「その頃は、ご近所の冠婚葬祭だね。だってね、三三九度のお猪口やら、箱膳やら一式、輪島塗のりっぱなの、うちで持ってたんだよ。お見合い、結婚式、お通夜、葬式ね。でも今は、葬式は葬儀屋、結婚式はみんなホテルだろう。」
義一さんは言う。ご近所の注文が減っても、近くの会社に弁当を納めるなどし、母親が他界後は、妻の久子さんが30年、これを続けた。

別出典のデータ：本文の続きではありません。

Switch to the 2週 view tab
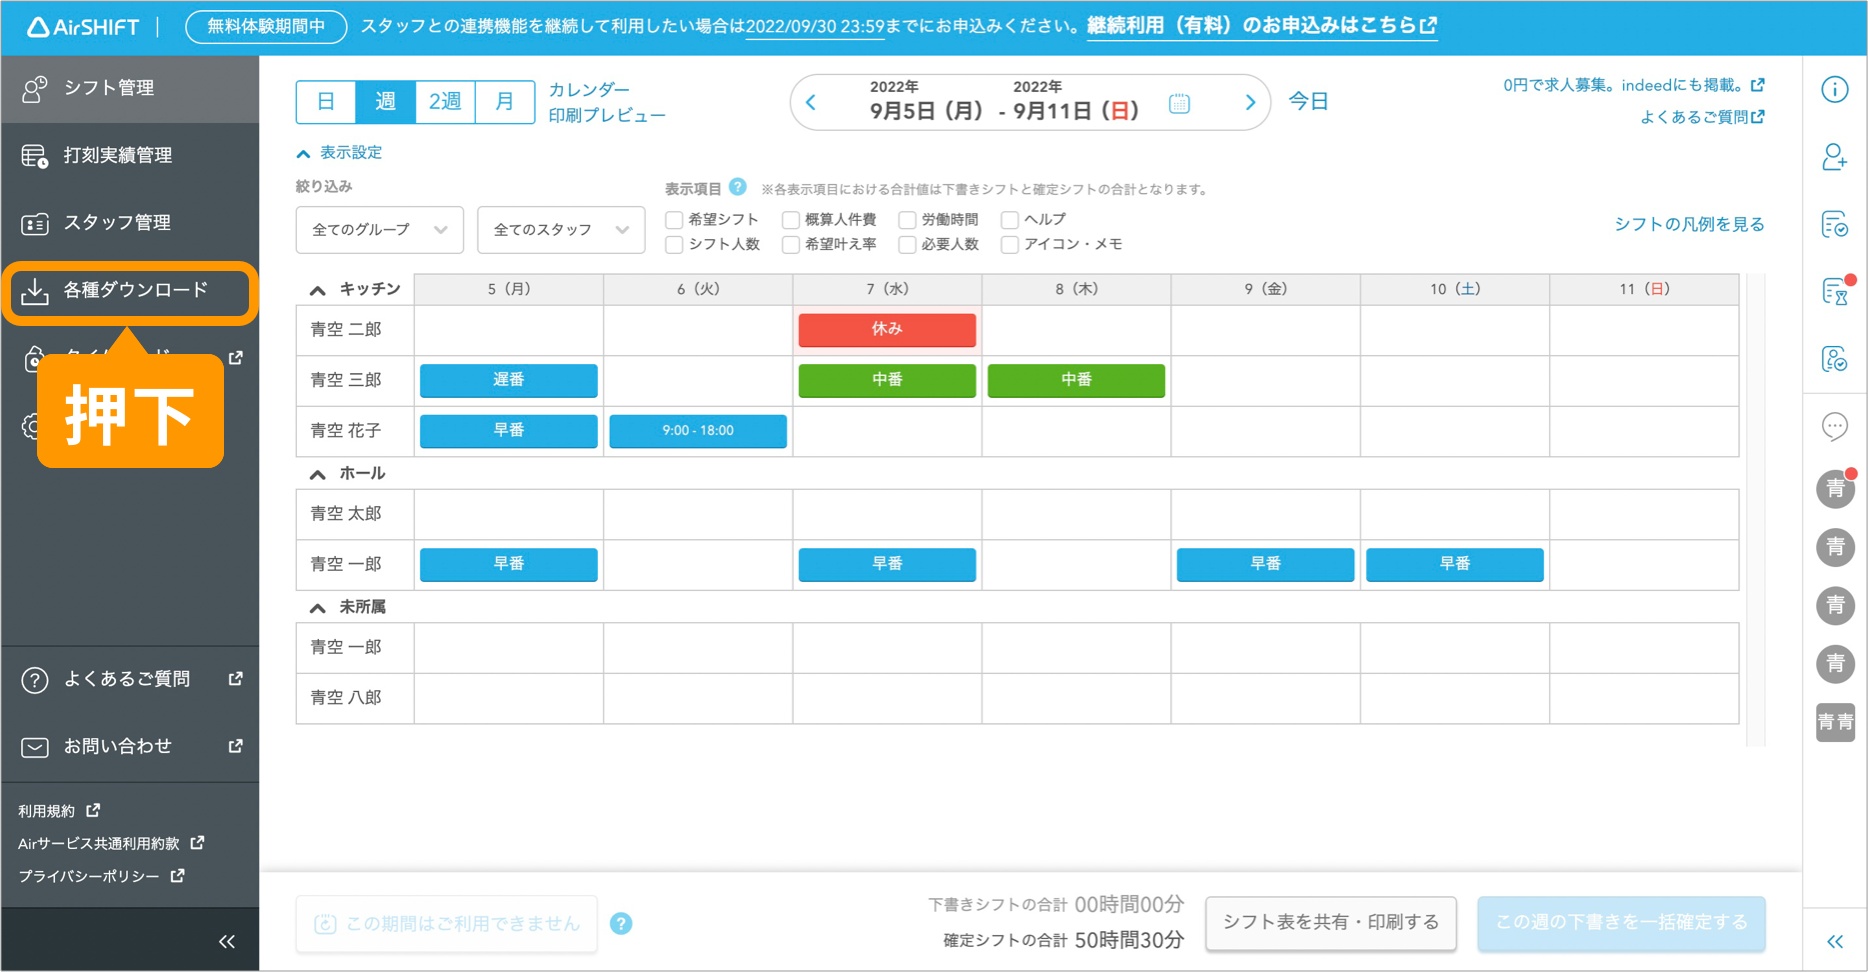Screen dimensions: 1868x972 tap(445, 102)
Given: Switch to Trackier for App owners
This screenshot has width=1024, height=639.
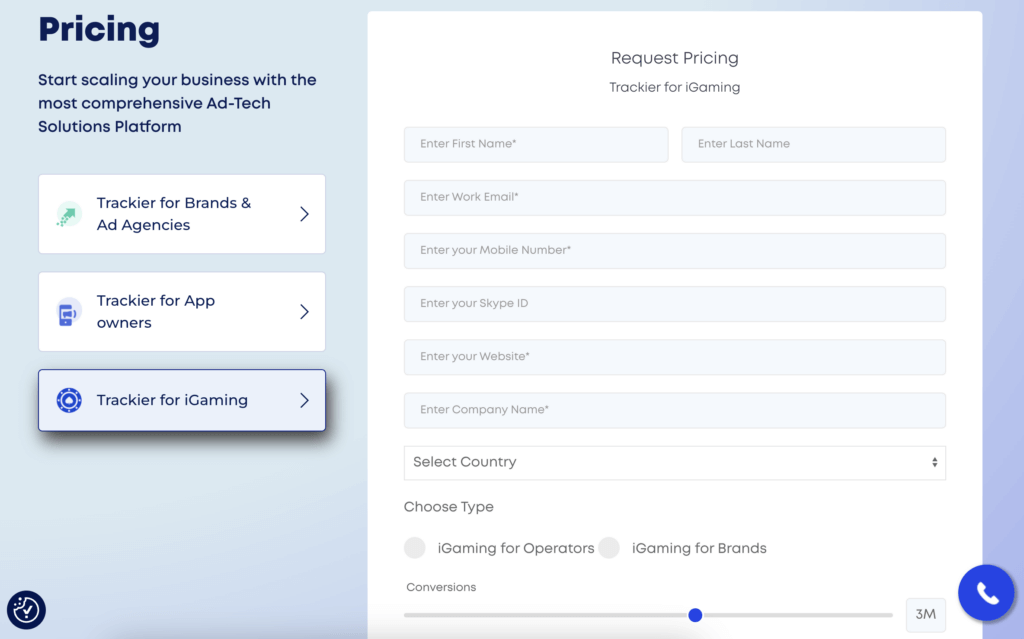Looking at the screenshot, I should pos(181,311).
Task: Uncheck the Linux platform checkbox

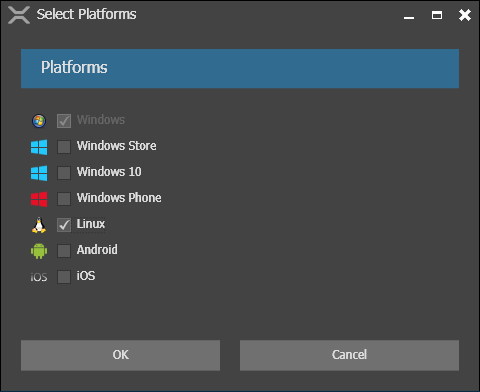Action: [64, 225]
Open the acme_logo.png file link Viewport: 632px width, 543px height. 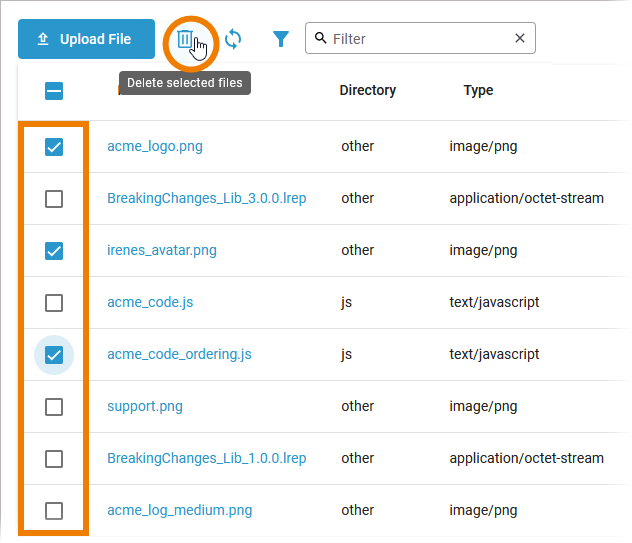click(155, 147)
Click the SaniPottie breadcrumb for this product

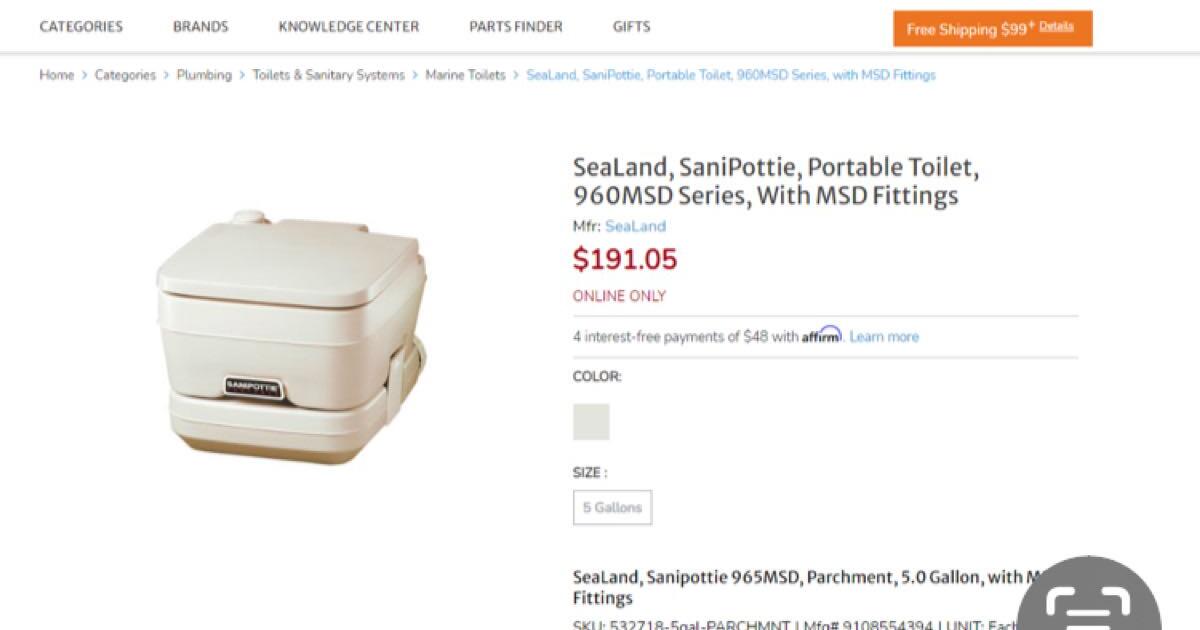pos(728,75)
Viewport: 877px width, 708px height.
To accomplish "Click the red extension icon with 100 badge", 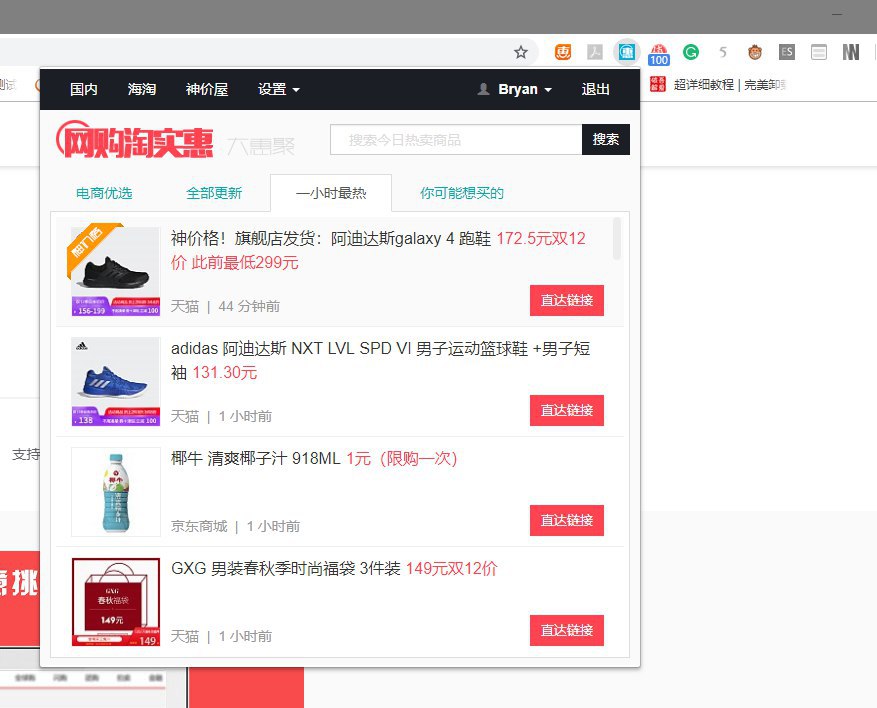I will [x=658, y=54].
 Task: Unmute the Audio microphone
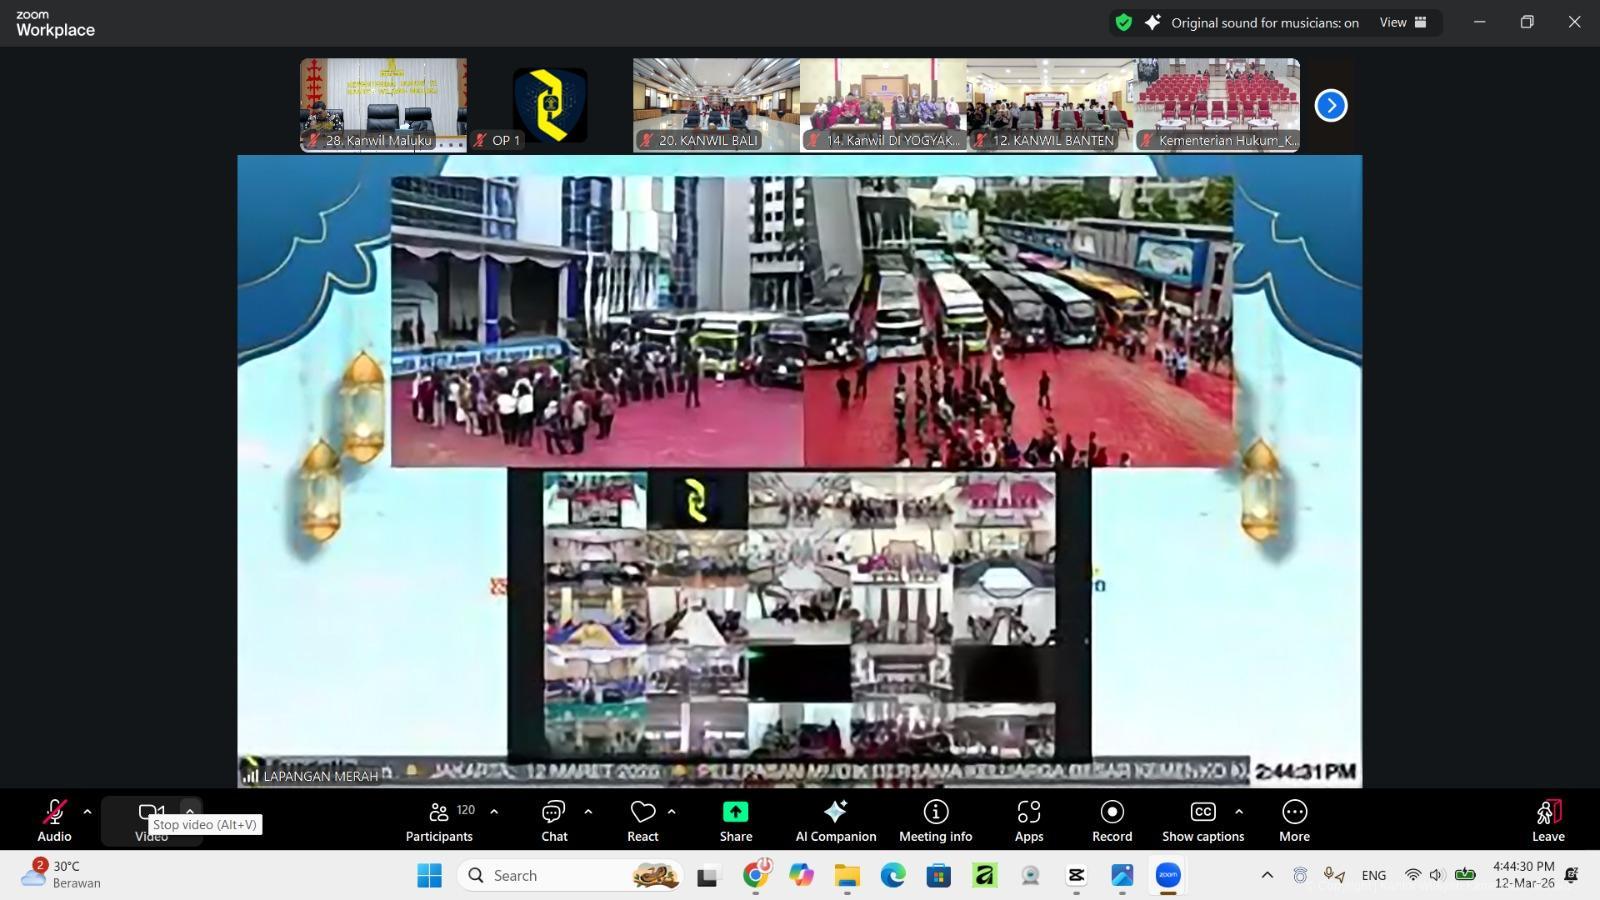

70年代、スーパーの進出にともない、地元商店街は少しつづ疲弊していく。恵子さんの学生時代には、まだパン屋も、八百屋も、肉屋も、靴屋もあったが、今は美容院と歯科医くらいしか見当たらない。
個人店が生き残るには……
平成2年、魚の売上げが減った『魚真』では、その状況を打開すべく、脇の駐車場に店を作り、昼の定食屋を始めた。カウンターとテーブル席二つの小さな店だ。巣鴨プリズンの跡地に78年、サンシャインビルが完成、人通りだけは多かったのが、救いだった。
7年前には、恵子さんの提案で、夜も経営することにし、魚のうまい「赤ちょうちんのような店」を開業した。
商店街の疲弊というと、すぐに大型量販店の進出ばかりを連想するが、義一さんの話を伺うと、消費者も、自分らの意志で個人店から離れていったさまがわかる。
「難しいね。今や、市場でもスーパーの先取りが60%くらいだからね。それだけ小売店の購買力が落ちたってことだな。30年ほど前は、都内に約3000軒の魚屋があったそうだけど、今じゃ1000軒くらいだからな。昔、この界隈は目白署の管轄だったんだけど、そこに魚屋が17軒あったのが、今じゃ6軒だからね。」
魚屋を廃業するのは、義一さんもさぞ残念だったことだろう。
「続けたかったけど、まあ、お客が応えてくれなかったってことかな。俺だって三代目でも意地がある。親父の代より、魚がまずくなったとは言わせないと、問屋にも親父の頃よりいい魚、持ってきてくれって言ってたからね。あのさ、バブルの頃、男子が厨房に入っただろ、あれが悪かったな。やたら高いものに走ってさ。今度は経済が悪くなると、急に安いものに走るだろ。」日本人は、どうも数字にばかり翻弄されて、ものの本質を見失っているということである。これから個人店が生き残るには、どうしたらいいんでしょうね?と訊くと、
「そうだね、やっぱり、店にくるお客に伝えてくってことかな、イワシなんて冬に喰ってもうまかないってなことをね」と肩をすぼめながら、夜の仕込みにかかる義一さんだった。
ネタがよくて、値段もありがたい
4代目の意地と「寿司屋」
こうして店が最後の変化を遂げたのは、2011年4月のこと。
長男の義久さんに、頑固な父、義一さんが、ついに店の経営を託した。